• **EXERCISE DATA**

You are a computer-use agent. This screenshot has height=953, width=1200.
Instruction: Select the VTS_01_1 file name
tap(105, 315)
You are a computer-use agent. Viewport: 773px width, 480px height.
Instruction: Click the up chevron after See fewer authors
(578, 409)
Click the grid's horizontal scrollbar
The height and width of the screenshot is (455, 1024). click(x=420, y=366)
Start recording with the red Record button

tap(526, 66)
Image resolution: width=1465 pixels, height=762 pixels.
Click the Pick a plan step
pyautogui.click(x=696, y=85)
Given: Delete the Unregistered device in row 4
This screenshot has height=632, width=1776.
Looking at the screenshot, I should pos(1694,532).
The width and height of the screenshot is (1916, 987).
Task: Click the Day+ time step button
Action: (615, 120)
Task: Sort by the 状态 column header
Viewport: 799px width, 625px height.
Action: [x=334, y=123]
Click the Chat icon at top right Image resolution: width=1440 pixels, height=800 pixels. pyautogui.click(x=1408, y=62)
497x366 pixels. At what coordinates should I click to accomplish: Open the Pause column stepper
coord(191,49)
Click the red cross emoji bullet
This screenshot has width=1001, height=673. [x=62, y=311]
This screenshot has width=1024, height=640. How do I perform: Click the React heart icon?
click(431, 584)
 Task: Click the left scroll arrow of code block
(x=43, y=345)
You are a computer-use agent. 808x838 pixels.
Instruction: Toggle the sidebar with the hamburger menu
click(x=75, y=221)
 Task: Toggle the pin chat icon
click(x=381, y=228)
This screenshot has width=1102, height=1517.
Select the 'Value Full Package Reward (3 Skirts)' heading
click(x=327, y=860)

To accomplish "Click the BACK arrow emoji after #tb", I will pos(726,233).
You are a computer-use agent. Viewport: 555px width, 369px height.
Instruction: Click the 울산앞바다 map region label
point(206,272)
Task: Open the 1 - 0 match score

• **TASK ITEM**
Look above for the line containing "Instruction: Click the 울산앞바다 map region label", then transcribe it and all lines after it through the last, exactly and with nothing else.

• **EXERCISE OUTPUT**
Instruction: Click the 울산앞바다 map region label
point(206,272)
Task: Open the 1 - 0 match score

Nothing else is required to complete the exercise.